Sunday, October 02, 2005

EinsteinFest: Witnessing Atoms


Friedrich Durrenmatt once said: “Einstein used to speak of God so often that I almost looked upon him as a disguised theologian.” (see Einstein and God by Thomas Torrance).

This morning I attended my second lecture of EinsteinFest at the Perimeter Institute. John Rigden from Washington University in St. Louis (hey, Jason!) spoke about the April/May papers of Einstein in 1905 under the title “Witnessing Atoms”. These papers proved to the skeptics that atoms did indeed exist (believe it or not, there were many scientists in 1905 who did not believe in either atoms or molecules).

What I found most fascinating about the lecture was the way Rigden began his review with references to the way Einstein spoke about “searching for the thoughts of God”. Einstein also spoke with extreme confidence about his discoveries, so much so that when asked how he would respond if other physicists doubted his theories, he replied, “Then I would feel sorry for God, because my theories are true.”

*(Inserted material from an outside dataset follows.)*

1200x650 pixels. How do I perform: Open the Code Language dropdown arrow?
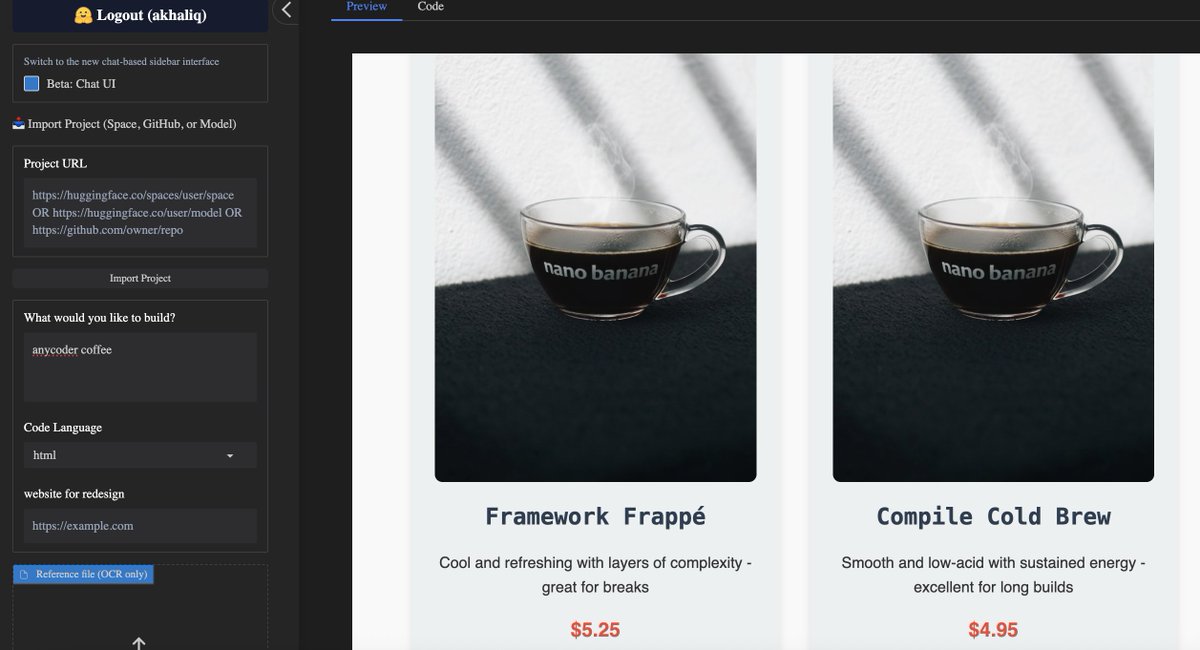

I love that sense of confidence. Perhaps it derives from the sense of certainty when your own thought experiments lead to answers to ultimate concerns (to borrow from Tillich). For what it’s worth, I’ve felt that same sense of certainty a few times in my life, once fairly recently. That sense of confidence and certainty leads to courage of conviction and a willingness to swim against the prevailing currents.

In the April/May papers published by Einstein about the dissolving of sugar molecules in water and the motion of a pollen particle in water, he demonstrated with absolute certainty that both phenomena could be explained by the same principles…Brownian motion. Brownian motion, in turn, could be explained by the statistical probabilities of atoms colliding with one another. The only difference between a sugar molecule and a grain of pollen was size.

In demonstrating atomism, Einstein effectively brought 19th-century thermodynamics and mechanics together; they had been considered separate and thought incompatible previously.

Rigden’s lecture didn’t hold together very well at this point. Perhaps his book does a better job of explaining Einstein’s genius in witnessing atoms. In any case, today’s and last night’s lecture led me to the Toronto Star’s Ideas section for Sunday, October 2nd which starts a three-part series on Einstein. It also led me and my son to Chapters to purchase two books: 1) David Bodanis’s E=mc2: A Biography of the World’s Most Famous Equation and 2) Michio Kaku’s Einstein’s Cosmos: How Einstein’s vision Transformed Our Understanding of Space and Time.

This is going to be an intellectually stimulating few weeks at the Perimeter Institute.